-- BEGIN --

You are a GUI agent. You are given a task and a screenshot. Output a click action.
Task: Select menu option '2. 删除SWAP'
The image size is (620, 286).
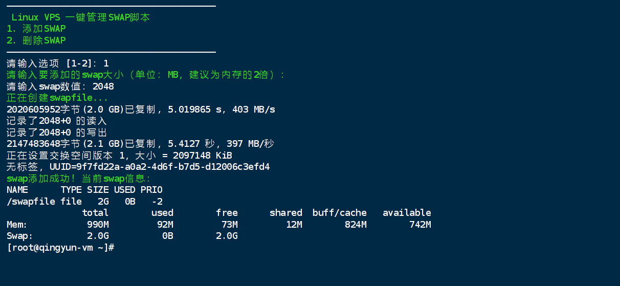point(36,40)
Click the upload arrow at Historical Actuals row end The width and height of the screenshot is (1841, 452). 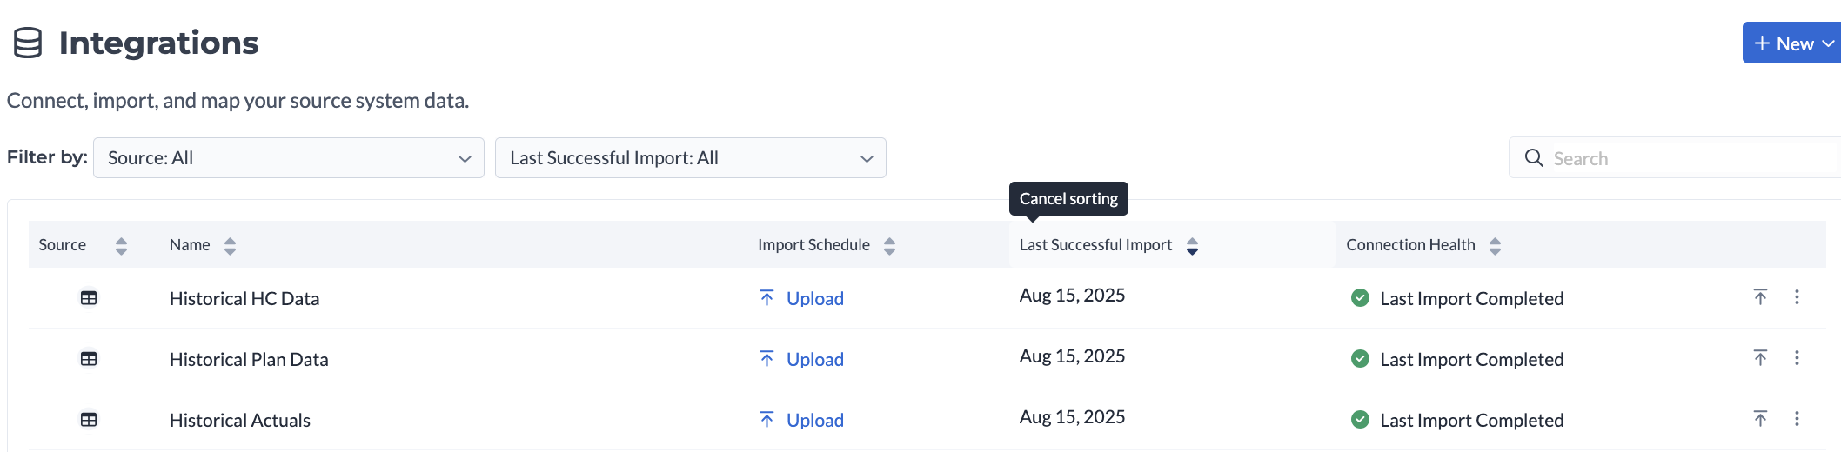click(x=1760, y=419)
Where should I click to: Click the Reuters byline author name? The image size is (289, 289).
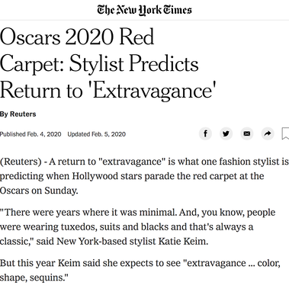click(23, 114)
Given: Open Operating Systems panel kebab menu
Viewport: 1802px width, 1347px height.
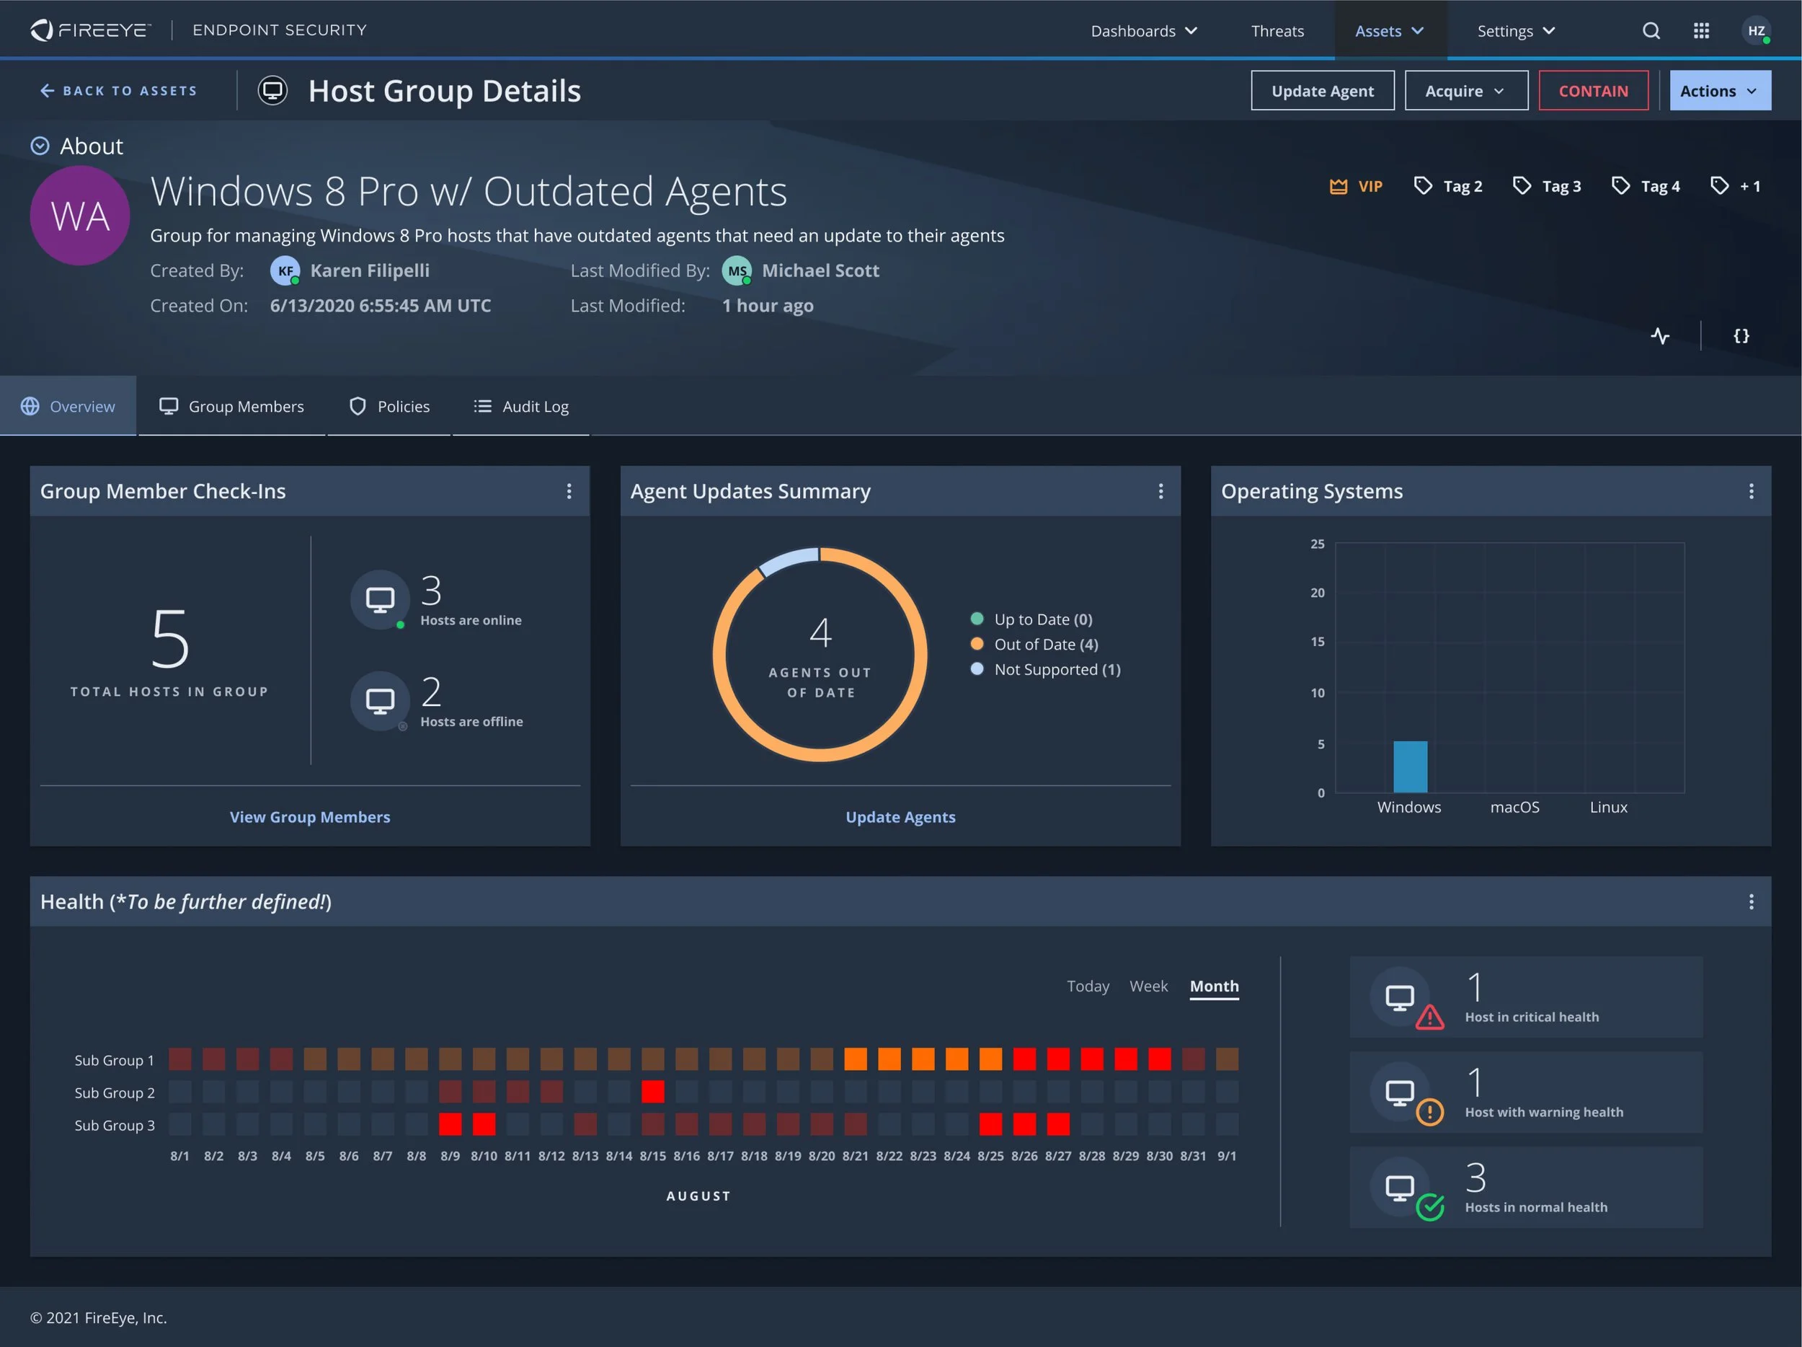Looking at the screenshot, I should (x=1751, y=491).
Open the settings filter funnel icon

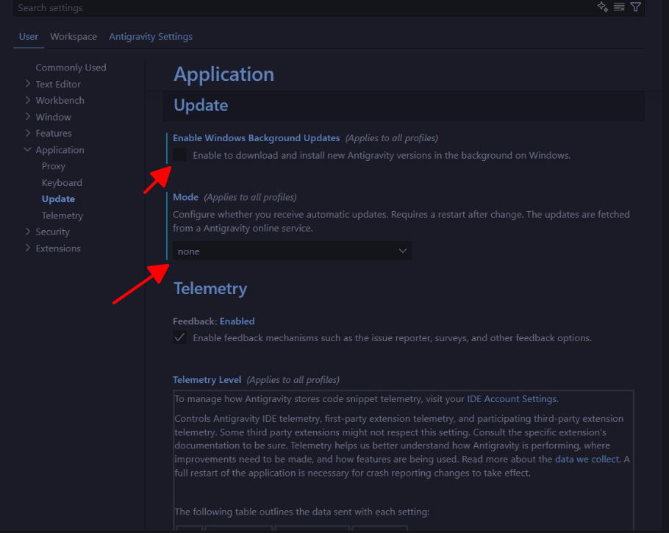pos(636,7)
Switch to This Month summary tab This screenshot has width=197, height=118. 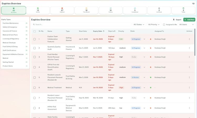tap(86, 10)
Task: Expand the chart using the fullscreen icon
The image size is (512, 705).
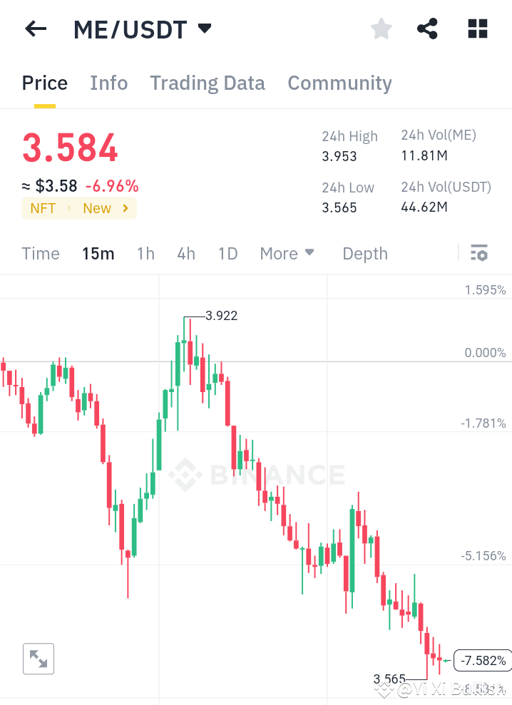Action: pos(38,658)
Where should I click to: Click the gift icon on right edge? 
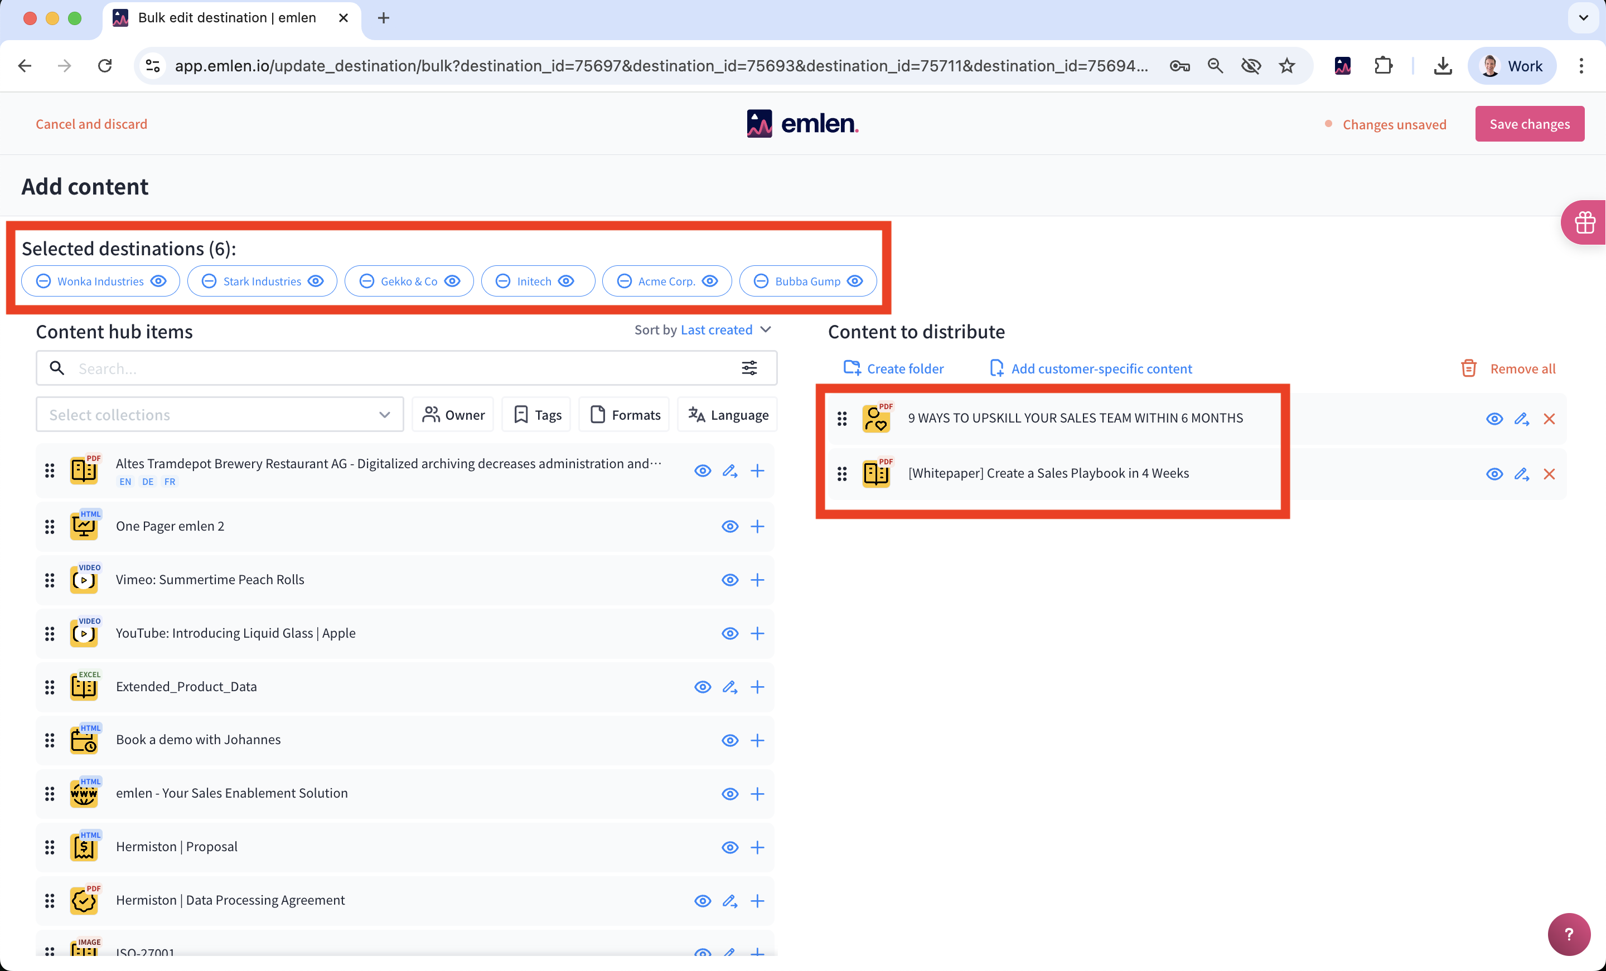click(x=1584, y=222)
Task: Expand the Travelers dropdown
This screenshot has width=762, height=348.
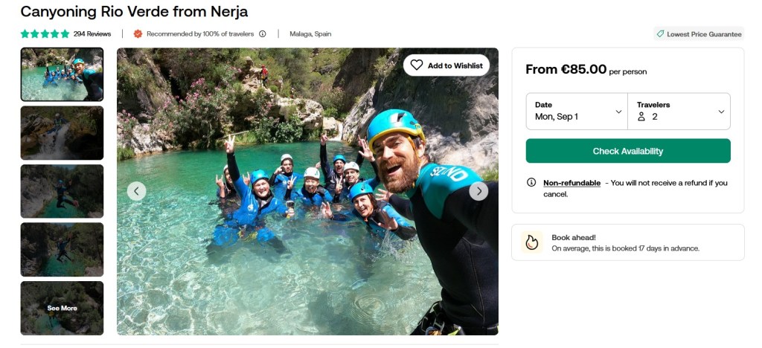Action: (679, 111)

-- END --

Please reproduce the material exactly, from the line containing "Task: Expand the Travelers dropdown" through the end of the material, and leave out the pictures.

**Response to the task:**
Task: Expand the Travelers dropdown
This screenshot has width=762, height=348.
Action: (679, 111)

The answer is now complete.